▶ [Task goal]:
Starting at the first line of the records below, transcribe each line exactly, ending with the line that contains "The image size is (413, 260).".

▶ [Exercise materials]:
§
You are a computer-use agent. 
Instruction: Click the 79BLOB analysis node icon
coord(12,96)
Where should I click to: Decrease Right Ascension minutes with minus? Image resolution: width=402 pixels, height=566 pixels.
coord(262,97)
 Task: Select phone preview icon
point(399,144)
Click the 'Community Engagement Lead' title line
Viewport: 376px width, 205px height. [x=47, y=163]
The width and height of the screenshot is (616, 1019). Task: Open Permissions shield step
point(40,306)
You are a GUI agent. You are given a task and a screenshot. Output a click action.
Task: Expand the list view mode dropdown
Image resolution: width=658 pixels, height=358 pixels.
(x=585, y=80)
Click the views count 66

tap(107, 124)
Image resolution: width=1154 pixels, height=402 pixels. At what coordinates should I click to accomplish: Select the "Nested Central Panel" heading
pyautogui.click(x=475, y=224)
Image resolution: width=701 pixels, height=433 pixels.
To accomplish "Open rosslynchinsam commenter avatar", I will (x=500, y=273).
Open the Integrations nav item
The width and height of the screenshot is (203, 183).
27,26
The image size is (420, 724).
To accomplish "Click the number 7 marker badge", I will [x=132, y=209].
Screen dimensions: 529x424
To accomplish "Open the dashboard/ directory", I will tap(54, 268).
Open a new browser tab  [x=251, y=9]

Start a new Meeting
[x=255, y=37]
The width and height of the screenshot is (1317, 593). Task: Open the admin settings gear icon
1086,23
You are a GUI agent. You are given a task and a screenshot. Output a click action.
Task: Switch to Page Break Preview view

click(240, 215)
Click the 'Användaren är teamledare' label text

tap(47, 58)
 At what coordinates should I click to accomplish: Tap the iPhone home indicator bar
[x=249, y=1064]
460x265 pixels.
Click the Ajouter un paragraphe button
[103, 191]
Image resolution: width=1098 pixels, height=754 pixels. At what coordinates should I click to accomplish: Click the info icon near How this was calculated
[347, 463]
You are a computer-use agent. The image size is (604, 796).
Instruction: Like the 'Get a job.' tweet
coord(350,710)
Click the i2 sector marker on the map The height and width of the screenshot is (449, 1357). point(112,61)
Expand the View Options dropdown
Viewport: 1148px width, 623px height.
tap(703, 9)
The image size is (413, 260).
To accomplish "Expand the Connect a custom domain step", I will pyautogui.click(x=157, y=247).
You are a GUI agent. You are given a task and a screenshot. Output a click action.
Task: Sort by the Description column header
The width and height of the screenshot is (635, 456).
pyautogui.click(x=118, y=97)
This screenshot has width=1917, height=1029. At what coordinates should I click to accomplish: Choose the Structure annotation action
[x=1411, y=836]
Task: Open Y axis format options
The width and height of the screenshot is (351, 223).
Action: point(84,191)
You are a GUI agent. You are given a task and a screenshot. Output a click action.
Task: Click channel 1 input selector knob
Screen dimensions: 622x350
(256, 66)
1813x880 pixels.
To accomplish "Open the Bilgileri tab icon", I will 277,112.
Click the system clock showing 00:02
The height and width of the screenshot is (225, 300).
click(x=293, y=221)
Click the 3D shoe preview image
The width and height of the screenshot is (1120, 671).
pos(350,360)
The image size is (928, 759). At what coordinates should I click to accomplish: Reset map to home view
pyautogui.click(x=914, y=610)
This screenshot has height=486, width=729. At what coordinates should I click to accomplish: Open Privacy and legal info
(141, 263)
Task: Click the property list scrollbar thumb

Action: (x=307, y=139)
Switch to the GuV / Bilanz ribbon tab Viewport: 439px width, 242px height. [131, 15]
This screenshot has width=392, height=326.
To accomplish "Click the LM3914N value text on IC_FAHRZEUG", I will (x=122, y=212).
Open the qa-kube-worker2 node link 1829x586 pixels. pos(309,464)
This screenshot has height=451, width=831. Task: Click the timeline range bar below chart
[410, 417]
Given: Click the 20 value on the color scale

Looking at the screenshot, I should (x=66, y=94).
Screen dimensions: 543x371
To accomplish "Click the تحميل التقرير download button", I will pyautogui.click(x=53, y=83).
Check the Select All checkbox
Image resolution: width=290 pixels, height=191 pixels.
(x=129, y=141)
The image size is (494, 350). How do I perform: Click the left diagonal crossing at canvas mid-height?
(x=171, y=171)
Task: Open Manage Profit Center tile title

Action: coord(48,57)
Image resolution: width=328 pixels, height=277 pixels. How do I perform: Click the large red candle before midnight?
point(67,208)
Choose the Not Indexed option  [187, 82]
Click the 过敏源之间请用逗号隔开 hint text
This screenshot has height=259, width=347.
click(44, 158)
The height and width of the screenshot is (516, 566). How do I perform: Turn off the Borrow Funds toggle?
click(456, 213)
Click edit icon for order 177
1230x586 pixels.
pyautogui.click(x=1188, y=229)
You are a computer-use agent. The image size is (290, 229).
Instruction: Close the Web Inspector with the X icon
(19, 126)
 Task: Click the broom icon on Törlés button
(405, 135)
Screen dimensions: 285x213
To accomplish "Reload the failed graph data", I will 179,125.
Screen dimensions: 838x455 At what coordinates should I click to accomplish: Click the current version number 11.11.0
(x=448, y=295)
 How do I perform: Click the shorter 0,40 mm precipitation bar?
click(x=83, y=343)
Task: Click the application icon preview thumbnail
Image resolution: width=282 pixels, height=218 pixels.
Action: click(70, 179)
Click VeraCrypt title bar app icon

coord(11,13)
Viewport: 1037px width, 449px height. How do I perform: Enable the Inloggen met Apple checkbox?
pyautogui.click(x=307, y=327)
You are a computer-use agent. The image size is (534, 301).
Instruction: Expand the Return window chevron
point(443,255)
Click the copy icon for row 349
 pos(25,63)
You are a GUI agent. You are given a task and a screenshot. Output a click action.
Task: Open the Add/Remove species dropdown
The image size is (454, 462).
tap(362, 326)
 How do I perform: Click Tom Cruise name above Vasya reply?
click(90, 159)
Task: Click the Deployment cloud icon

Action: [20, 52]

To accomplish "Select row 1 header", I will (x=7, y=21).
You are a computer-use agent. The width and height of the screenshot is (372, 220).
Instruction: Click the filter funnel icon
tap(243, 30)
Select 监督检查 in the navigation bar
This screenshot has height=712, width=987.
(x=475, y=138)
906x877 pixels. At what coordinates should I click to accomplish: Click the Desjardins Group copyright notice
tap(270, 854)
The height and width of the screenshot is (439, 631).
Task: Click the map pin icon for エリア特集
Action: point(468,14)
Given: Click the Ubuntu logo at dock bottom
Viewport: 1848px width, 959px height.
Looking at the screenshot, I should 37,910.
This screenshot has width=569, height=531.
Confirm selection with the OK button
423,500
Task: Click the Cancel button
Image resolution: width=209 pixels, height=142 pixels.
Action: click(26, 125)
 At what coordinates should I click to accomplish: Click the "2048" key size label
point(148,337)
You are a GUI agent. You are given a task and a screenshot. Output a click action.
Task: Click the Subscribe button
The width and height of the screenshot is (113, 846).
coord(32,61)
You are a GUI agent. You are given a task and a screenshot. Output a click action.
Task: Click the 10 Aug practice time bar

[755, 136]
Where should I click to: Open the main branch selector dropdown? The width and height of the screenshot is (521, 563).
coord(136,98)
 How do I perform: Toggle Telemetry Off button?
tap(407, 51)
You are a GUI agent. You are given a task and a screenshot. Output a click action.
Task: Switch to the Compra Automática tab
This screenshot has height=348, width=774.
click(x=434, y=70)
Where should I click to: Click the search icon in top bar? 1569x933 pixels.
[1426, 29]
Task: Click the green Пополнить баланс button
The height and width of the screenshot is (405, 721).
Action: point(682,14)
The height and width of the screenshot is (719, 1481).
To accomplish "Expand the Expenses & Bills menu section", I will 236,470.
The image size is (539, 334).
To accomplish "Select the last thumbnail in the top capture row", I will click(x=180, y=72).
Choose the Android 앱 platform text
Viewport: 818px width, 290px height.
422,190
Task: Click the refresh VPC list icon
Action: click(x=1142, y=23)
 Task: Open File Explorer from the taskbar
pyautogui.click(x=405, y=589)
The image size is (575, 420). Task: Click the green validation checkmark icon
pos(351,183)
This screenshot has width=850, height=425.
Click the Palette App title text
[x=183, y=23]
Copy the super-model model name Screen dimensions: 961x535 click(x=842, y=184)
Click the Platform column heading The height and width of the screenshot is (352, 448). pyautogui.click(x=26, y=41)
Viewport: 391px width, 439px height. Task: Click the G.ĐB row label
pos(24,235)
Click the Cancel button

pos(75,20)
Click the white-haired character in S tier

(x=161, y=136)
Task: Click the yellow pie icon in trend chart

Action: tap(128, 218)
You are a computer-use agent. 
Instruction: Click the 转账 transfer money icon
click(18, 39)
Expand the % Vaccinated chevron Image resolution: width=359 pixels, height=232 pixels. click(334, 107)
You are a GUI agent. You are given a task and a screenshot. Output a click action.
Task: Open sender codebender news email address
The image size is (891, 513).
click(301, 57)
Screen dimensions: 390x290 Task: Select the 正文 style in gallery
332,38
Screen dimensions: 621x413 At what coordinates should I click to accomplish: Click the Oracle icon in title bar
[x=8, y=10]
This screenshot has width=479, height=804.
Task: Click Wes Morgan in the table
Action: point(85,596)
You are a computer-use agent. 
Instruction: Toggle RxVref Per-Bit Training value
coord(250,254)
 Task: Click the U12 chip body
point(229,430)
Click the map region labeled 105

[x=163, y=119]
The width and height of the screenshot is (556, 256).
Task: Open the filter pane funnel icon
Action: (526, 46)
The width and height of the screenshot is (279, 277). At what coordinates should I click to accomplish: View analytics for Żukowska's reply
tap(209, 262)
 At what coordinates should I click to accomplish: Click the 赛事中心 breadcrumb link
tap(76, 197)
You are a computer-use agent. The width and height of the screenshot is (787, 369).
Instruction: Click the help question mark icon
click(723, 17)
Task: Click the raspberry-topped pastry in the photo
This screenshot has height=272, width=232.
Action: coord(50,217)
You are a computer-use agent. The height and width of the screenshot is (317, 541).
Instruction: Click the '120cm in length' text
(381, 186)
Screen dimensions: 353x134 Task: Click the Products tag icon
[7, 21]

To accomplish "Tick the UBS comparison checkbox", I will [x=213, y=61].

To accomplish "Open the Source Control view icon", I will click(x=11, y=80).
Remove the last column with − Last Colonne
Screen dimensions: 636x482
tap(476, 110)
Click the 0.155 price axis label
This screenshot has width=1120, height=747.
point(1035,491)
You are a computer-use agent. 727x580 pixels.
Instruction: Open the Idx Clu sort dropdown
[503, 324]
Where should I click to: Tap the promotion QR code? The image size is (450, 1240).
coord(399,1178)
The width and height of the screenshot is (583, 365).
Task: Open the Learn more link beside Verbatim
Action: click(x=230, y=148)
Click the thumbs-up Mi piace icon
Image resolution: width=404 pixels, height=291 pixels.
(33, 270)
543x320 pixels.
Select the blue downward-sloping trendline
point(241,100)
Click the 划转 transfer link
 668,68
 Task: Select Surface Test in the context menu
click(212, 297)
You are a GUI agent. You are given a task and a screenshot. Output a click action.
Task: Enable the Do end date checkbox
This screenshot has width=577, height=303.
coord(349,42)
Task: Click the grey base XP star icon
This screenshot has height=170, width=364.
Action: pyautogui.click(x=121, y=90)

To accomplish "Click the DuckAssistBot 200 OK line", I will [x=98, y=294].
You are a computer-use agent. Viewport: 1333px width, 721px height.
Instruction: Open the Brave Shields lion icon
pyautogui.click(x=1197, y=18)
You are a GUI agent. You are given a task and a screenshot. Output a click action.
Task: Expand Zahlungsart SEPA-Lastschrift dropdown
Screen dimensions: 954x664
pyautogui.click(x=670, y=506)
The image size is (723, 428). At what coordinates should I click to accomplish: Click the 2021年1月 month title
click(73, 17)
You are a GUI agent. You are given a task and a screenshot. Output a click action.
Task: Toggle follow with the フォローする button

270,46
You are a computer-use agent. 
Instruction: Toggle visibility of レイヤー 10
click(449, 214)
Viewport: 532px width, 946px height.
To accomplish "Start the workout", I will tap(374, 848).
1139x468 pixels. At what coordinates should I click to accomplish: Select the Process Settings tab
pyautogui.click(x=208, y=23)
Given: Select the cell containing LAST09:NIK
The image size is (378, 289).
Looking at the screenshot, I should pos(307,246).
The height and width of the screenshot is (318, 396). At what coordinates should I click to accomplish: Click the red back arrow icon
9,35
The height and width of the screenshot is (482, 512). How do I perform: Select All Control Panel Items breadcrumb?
§
▶ [Response to this exercise]:
You are a computer-use agent. 
Instruction: Click the 79BLOB analysis node icon
coord(12,96)
Where should I click to: Decrease Right Ascension minutes with minus? Image resolution: width=402 pixels, height=566 pixels.
coord(262,97)
 Task: Select phone preview icon
point(399,144)
Click the 'Community Engagement Lead' title line
Viewport: 376px width, 205px height. [x=47, y=163]
The width and height of the screenshot is (616, 1019). Task: Open Permissions shield step
point(40,306)
You are a GUI agent. You are given a task and a screenshot. Output a click action.
Task: Expand the list view mode dropdown
Image resolution: width=658 pixels, height=358 pixels.
(x=585, y=80)
Click the views count 66

tap(107, 124)
Image resolution: width=1154 pixels, height=402 pixels. At what coordinates should I click to accomplish: Select the "Nested Central Panel" heading
pyautogui.click(x=475, y=224)
Image resolution: width=701 pixels, height=433 pixels.
To accomplish "Open rosslynchinsam commenter avatar", I will (x=500, y=273).
Open the Integrations nav item
The width and height of the screenshot is (203, 183).
27,26
The image size is (420, 724).
To accomplish "Click the number 7 marker badge", I will [x=132, y=209].
Screen dimensions: 529x424
To accomplish "Open the dashboard/ directory", I will tap(54, 268).
Open a new browser tab  [x=251, y=9]

Start a new Meeting
[x=255, y=37]
The width and height of the screenshot is (1317, 593). Task: Open the admin settings gear icon
1086,23
You are a GUI agent. You are given a task and a screenshot. Output a click action.
Task: Switch to Page Break Preview view

click(240, 215)
Click the 'Användaren är teamledare' label text

tap(47, 58)
 At what coordinates should I click to accomplish: Tap the iPhone home indicator bar
[x=249, y=1064]
460x265 pixels.
Click the Ajouter un paragraphe button
[103, 191]
Image resolution: width=1098 pixels, height=754 pixels. At what coordinates should I click to accomplish: Click the info icon near How this was calculated
[347, 463]
You are a computer-use agent. The image size is (604, 796).
Instruction: Like the 'Get a job.' tweet
coord(350,710)
Click the i2 sector marker on the map The height and width of the screenshot is (449, 1357). point(112,61)
Expand the View Options dropdown
Viewport: 1148px width, 623px height.
tap(703, 9)
The image size is (413, 260).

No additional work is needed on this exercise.